I don't remember Bio HD being called a free preview when the new HD channels were released. Looking at the "all channel" list it doesn't show up there either. I do still have Hallmark HD. I am surprised that there is so little talk on this subject.


----------



## coldsteel (Mar 29, 2007)

Dish offers a couple channels from the 200 and 250 in free preview every month. Check channel 102.


----------



## inazsully (Oct 3, 2006)

I imagine what happened was the Bio HD channel showed up on my Custom list at about the same time as the new HD channel release and I assumed it was part of that release. Too bad. It's got some great stuff. But not for $10 a month. I just noticed that when I look at the "all channel guide" and the "all HD guide" the Bio HD channel does not even show up.


----------



## Rogernet (Aug 2, 2009)

Yep....noticed that CI also went the way of BIO too during the past week......forcing my wife to go to HULU for most of her favorite CI shows. She spends more time on HULU.com than DISH now for the old TV shows. I think DISH and DIRRECT better start thinking about this "now you see it, now you don't" business model.


----------



## coldsteel (Mar 29, 2007)

Rogernet said:


> Yep....noticed that CI also went the way of BIO too during the past week......forcing my wife to go to HULU for most of her favorite CI shows. She spends more time on HULU.com than DISH now for the old TV shows. I think DISH and DIRRECT better start thinking about this "now you see it, now you don't" business model.

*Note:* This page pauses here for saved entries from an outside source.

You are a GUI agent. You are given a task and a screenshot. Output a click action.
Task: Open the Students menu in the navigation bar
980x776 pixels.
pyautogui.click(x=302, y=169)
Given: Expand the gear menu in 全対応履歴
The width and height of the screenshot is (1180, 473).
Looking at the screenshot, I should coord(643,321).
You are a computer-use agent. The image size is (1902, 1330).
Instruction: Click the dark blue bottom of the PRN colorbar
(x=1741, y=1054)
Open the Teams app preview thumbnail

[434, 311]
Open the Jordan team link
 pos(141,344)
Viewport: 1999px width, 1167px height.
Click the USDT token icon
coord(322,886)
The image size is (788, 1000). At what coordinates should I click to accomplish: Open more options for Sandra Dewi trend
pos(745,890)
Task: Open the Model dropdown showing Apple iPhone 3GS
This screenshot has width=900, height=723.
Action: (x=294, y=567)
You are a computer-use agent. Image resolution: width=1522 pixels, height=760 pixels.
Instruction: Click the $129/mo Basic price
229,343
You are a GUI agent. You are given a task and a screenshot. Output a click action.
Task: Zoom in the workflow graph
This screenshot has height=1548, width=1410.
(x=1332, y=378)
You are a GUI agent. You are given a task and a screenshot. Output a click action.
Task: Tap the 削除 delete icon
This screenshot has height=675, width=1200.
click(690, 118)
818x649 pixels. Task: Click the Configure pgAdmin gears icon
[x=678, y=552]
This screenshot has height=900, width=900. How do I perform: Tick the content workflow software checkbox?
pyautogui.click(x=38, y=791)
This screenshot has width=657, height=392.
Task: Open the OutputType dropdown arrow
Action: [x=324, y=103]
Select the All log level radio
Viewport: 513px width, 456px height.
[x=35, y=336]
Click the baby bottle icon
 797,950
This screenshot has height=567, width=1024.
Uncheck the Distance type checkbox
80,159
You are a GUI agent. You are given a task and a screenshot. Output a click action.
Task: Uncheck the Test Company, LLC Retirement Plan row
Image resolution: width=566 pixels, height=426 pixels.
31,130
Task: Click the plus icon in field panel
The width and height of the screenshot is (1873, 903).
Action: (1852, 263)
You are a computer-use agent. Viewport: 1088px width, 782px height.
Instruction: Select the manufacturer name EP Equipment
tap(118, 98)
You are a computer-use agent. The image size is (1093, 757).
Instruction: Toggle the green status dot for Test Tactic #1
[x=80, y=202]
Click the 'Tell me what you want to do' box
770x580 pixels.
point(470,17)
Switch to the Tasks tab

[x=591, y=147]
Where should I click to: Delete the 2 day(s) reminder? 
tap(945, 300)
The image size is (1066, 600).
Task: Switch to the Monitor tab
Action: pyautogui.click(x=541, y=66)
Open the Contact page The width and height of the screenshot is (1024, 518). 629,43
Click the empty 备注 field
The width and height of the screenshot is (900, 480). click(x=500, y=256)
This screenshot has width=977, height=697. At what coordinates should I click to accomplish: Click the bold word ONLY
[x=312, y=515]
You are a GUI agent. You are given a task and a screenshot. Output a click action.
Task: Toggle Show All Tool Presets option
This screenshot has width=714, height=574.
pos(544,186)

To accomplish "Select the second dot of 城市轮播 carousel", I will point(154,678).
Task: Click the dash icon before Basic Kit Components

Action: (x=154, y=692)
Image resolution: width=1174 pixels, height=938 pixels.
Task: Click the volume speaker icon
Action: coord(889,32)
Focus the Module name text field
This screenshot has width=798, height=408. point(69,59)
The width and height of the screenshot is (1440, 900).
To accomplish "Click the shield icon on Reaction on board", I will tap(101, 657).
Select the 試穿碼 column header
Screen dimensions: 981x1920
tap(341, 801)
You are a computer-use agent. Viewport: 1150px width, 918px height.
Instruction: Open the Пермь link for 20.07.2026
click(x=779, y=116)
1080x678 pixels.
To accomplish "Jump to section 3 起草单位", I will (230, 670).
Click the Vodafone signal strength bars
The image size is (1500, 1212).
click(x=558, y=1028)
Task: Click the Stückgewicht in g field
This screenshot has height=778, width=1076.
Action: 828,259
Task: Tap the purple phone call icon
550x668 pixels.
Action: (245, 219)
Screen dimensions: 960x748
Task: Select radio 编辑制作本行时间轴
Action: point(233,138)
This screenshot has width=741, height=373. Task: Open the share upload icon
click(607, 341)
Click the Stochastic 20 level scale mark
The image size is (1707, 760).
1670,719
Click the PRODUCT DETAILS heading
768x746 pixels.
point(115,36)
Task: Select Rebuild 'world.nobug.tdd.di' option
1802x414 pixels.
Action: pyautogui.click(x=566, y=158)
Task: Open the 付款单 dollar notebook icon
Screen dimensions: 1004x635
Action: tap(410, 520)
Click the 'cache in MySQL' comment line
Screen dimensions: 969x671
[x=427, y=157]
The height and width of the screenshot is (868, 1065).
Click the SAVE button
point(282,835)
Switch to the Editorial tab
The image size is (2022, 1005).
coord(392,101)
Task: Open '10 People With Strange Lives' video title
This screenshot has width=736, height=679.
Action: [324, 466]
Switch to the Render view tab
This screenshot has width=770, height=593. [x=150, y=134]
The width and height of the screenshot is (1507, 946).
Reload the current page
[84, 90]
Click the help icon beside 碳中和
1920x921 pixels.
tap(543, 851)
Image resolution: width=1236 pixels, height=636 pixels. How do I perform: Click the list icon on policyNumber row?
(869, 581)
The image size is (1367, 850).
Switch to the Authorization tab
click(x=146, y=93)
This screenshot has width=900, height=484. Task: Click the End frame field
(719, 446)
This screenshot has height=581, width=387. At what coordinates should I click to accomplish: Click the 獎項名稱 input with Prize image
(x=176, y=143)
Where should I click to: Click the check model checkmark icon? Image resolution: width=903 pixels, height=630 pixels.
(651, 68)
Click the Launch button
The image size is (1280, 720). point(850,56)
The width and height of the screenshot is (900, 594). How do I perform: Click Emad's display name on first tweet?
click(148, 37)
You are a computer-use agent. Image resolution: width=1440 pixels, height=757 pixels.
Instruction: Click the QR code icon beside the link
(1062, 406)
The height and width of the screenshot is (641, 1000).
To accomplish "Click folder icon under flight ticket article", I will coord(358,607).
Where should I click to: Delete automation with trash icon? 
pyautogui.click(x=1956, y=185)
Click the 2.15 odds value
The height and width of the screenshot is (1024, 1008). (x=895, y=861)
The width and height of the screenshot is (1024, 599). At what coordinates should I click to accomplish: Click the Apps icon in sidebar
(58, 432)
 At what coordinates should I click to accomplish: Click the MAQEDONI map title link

Dude, just add Platinum HD to your HD package. No additional charge.


----------



## inazsully (Oct 3, 2006)

Dude, why doesn't Dish just automatically add it if there is no extra charge. What is their premise, buyer beware?


----------



## coldsteel (Mar 29, 2007)

inazsully said:


> Dude, why doesn't Dish just automatically add it if there is no extra charge. What is their premise, buyer beware?


Dude, because it's a pita to go through every account and check that.


----------



## scooper (Apr 22, 2002)

coldsteel said:


> Dude, because it's a pita to go through every account and check that.


This is the kind of thing that computers excel at - checking every account that has a particular package, and hitting them with the latest additions / deletions.


----------



## James Long (Apr 17, 2003)

inazsully said:


> Dude, why doesn't Dish just automatically add it if there is no extra charge. What is their premise, buyer beware?


http://www.dishnetwork.com/hdtv/customer.aspx

3 = Offer available to new customers only.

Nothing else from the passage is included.